A new guideline aimed at helping clinicians identify the difficult-to-diagnose acute aortic syndrome is published in CMAJ (Canadian Medical Association Journal).
Acute aortic syndrome (AAS) is a life-threatening condition that underlies 1 in 2000 visits to the emergency department for severe chest or back pain. The rate of misdiagnosis is estimated to be as high as 38%, and the risk of death can increase 2% for every hour of delay in diagnosis.
The target audience for the guideline includes emergency physicians, primary care clinicians, internists, radiologists, vascular surgeons, cardiothoracic surgeons and critical care physicians as well as decision-makers and patients.
“This guideline is intended as a resource for practising clinicians, both as an evidence base and a guide to investigation for this high-risk aortic catastrophe,” writes Dr. Robert Ohle, an emergency physician at the Health Science North Research Institute, Northern Ontario School of Medicine, Sudbury, Ontario, with coauthors.

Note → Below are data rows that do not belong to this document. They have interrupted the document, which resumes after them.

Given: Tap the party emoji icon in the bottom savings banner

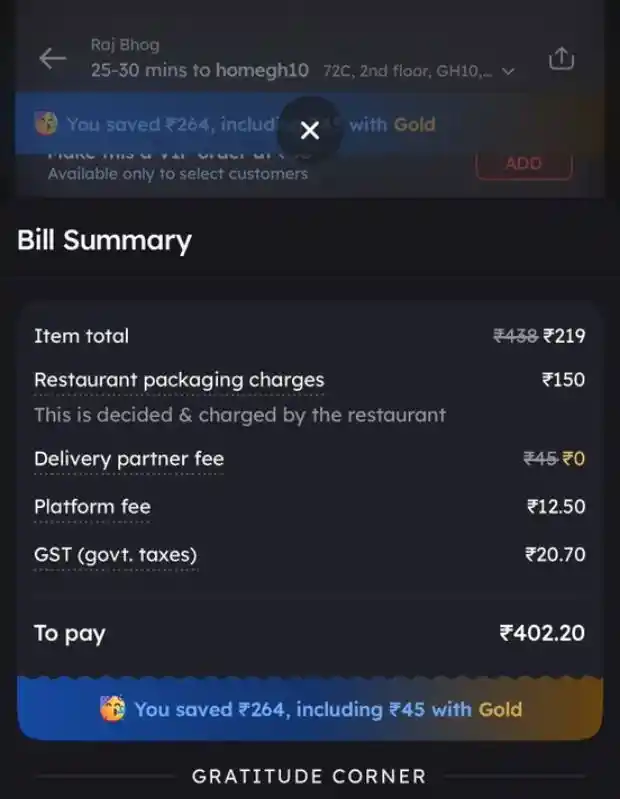Looking at the screenshot, I should (113, 709).
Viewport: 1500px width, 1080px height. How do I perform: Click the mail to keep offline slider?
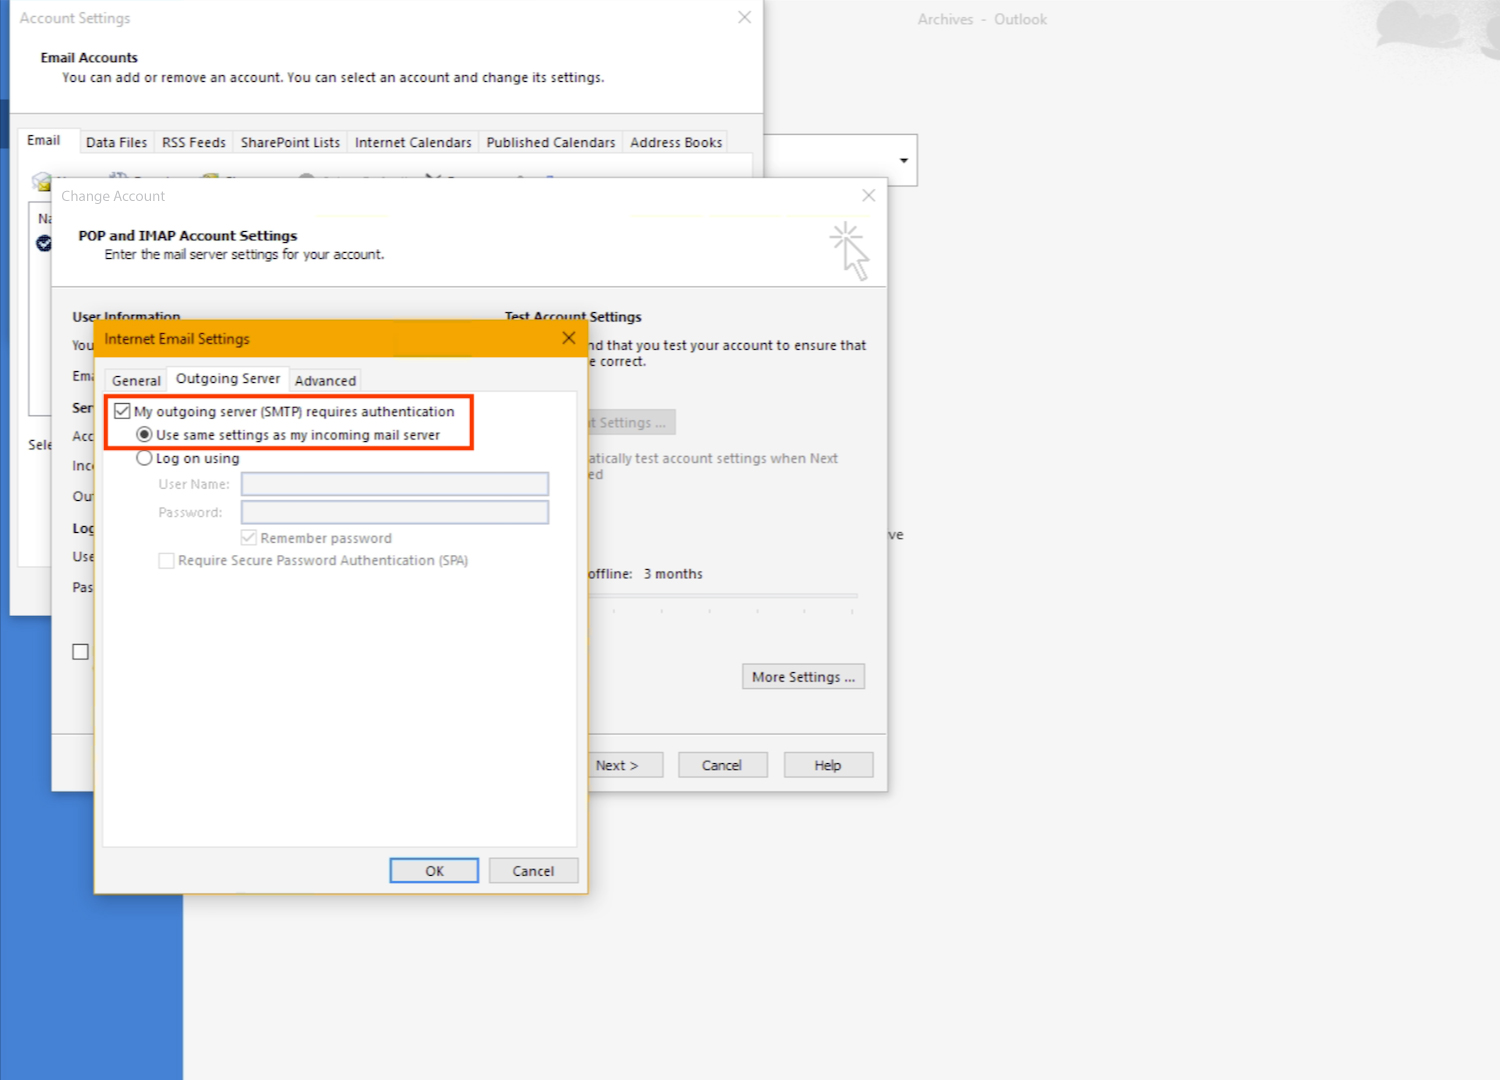tap(722, 596)
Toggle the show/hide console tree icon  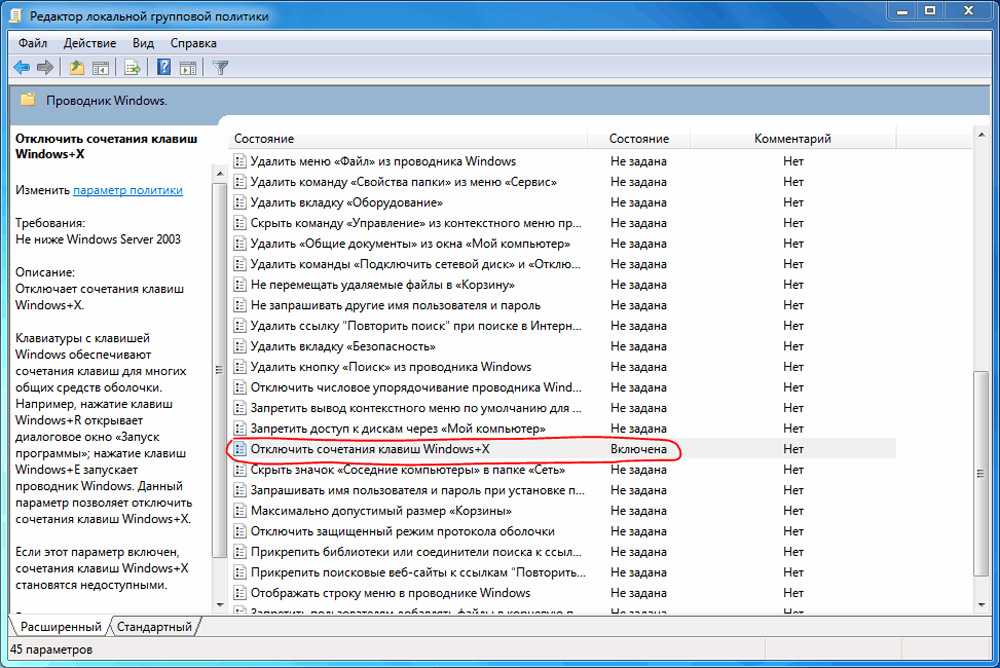[x=100, y=68]
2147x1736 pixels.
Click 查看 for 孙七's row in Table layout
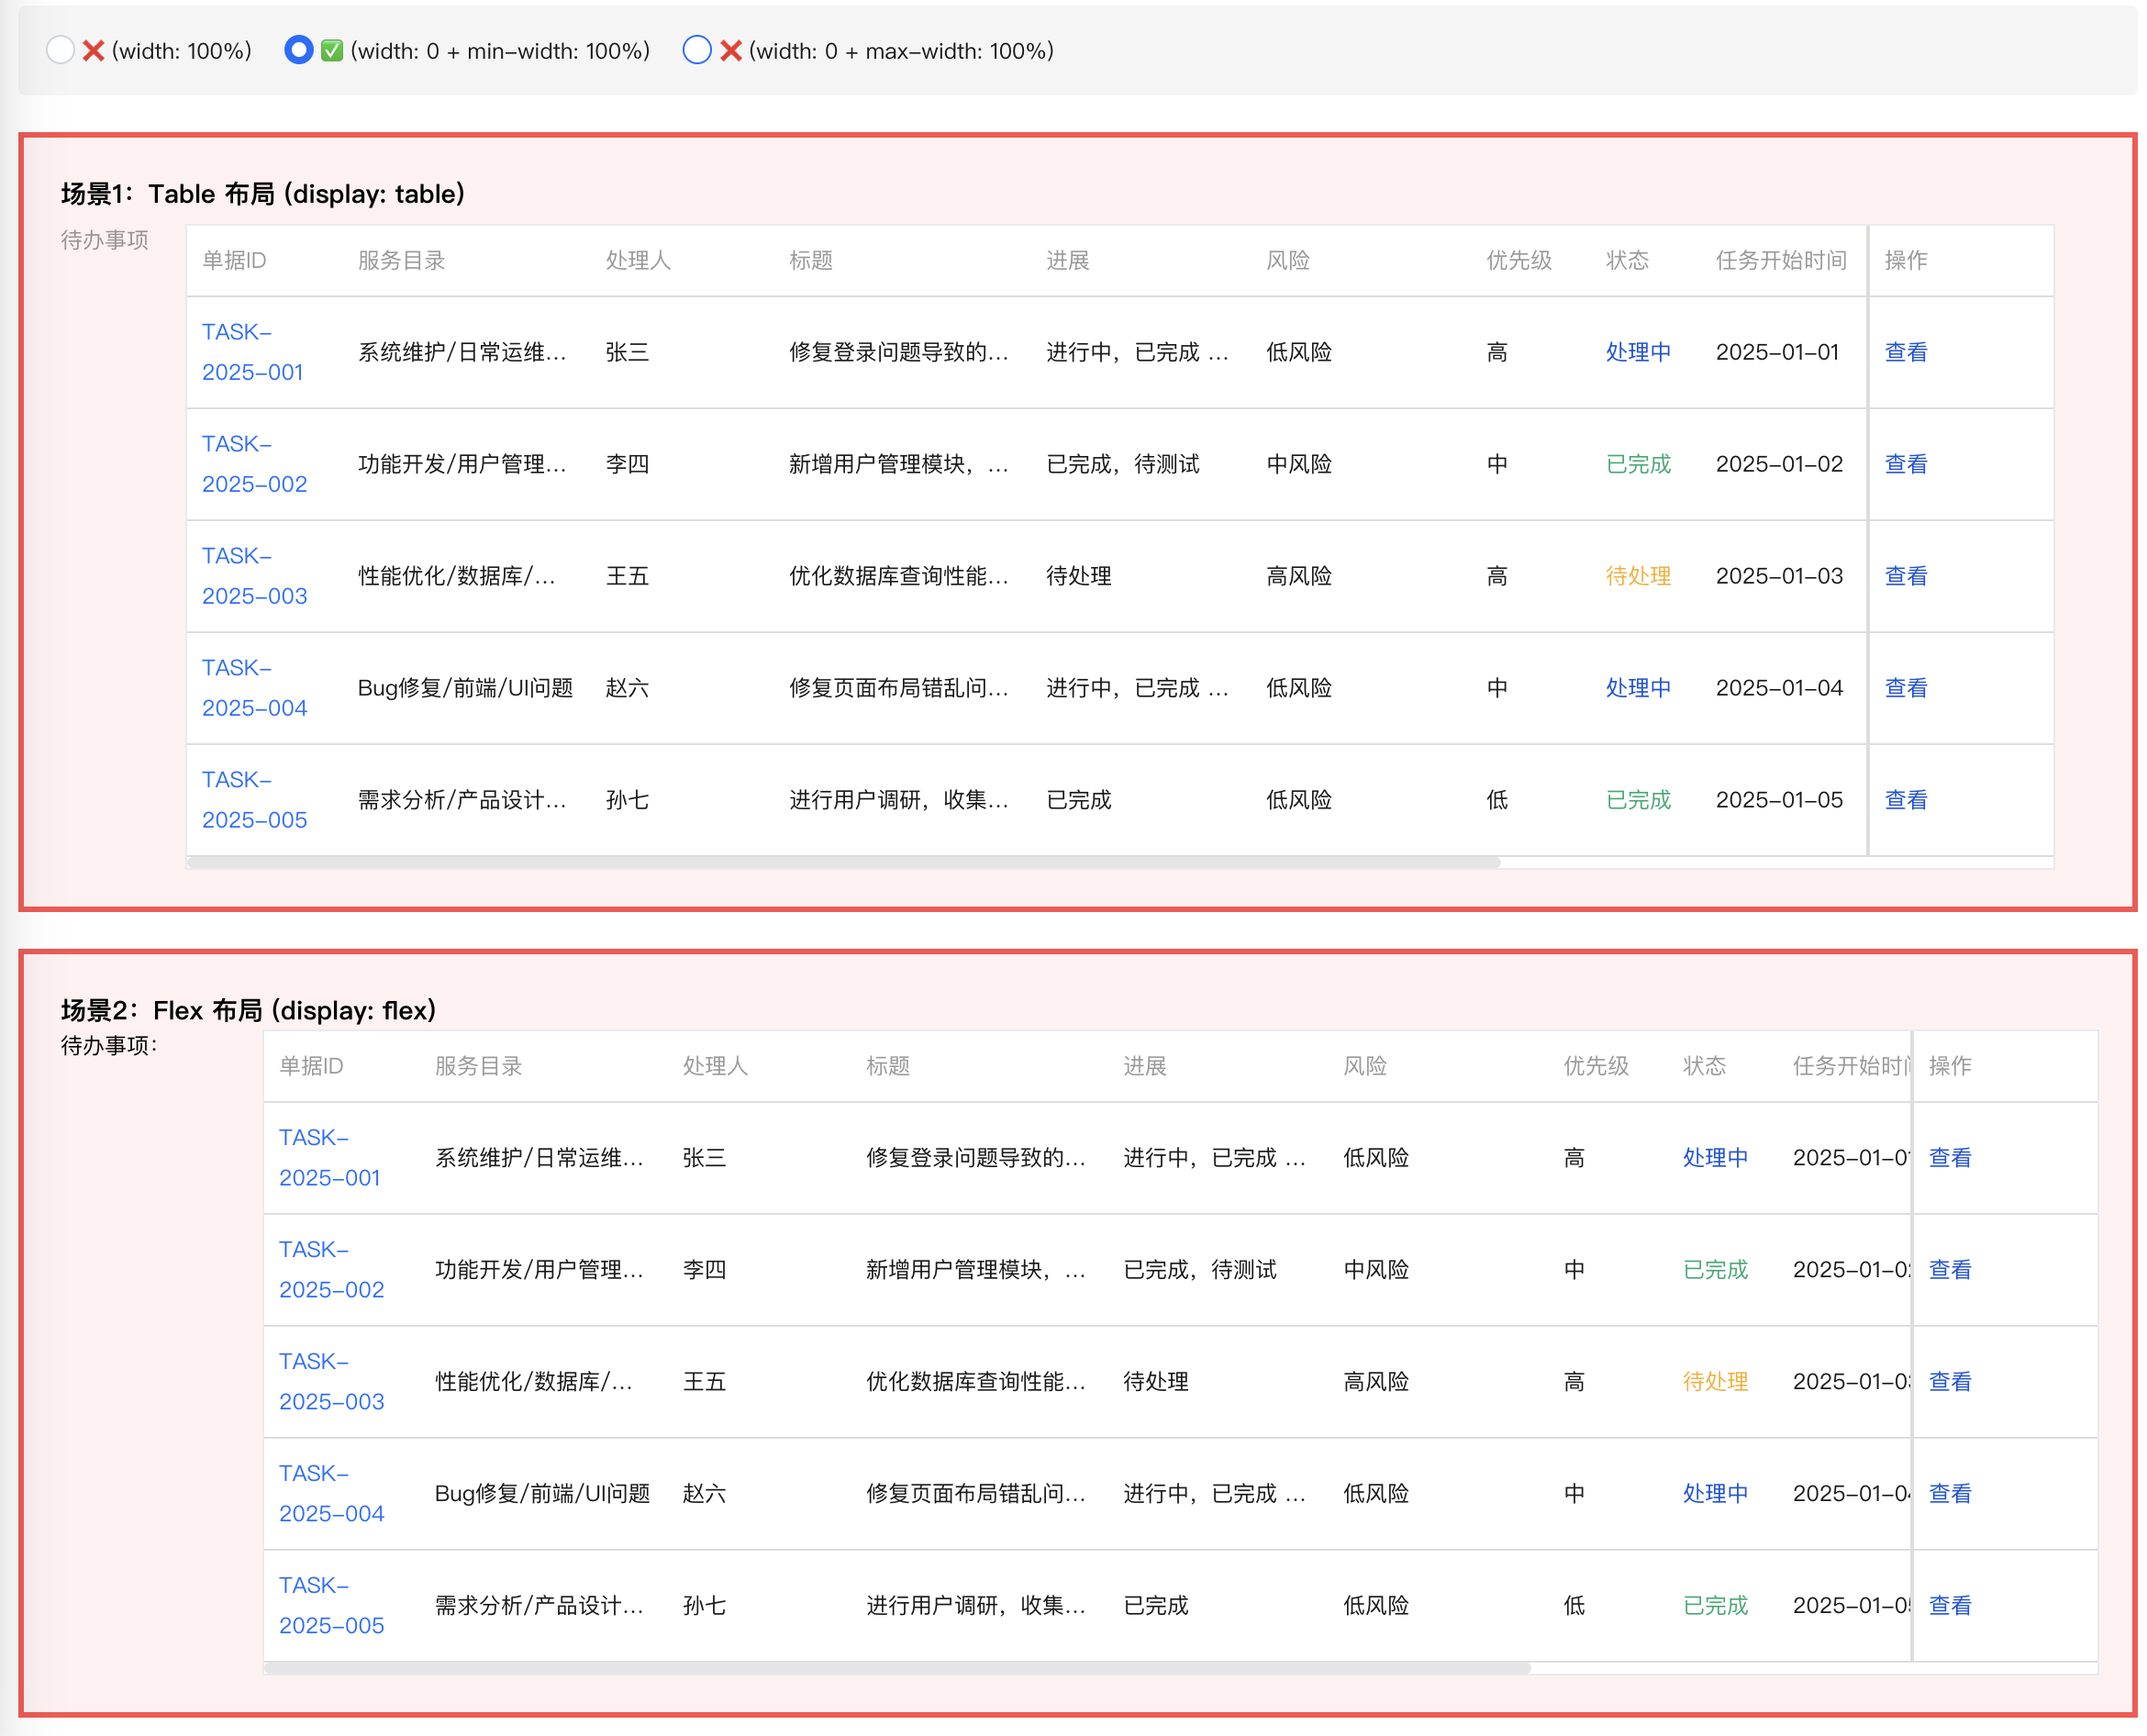pos(1905,800)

* Assessment of risk factors, pain features and high-risk physical exam findings to establish pre-test disease risk
Risk factors include connective tissue disease, aortic valve disease, recent aortic procedure, aortic aneurysm and family history of AASo High-risk pain includes sudden-onset or thunderclap pain, severe or worst-ever pain, tearing, migrating or radiating pain
o High-risk physical exam findings include aortic regurgitation, pulse deficit, neurological deficit and hypotension/pericardial effusion
* Diagnostic strategy
oThe guideline recommends no investigation of those at low risk, D-dimer testing of people of moderate risk and immediate electrocardiogram-gated computed tomography (CT) of the aorta for high-risk individuals
To help with decision-making, the guideline group created a clinical decision aid to accompany the guideline.
The guideline can be adapted by clinicians based on local circumstances, as a one-size-fits-all approach may not be feasible.
“This document may serve as a basis for adaption by local, regional or national guideline groups,” write the authors. “For example, guideline implementation in an urban centre with 24-hour access to CT may differ from a rural or remote location that requires transfer of a patient with accompanying staff.”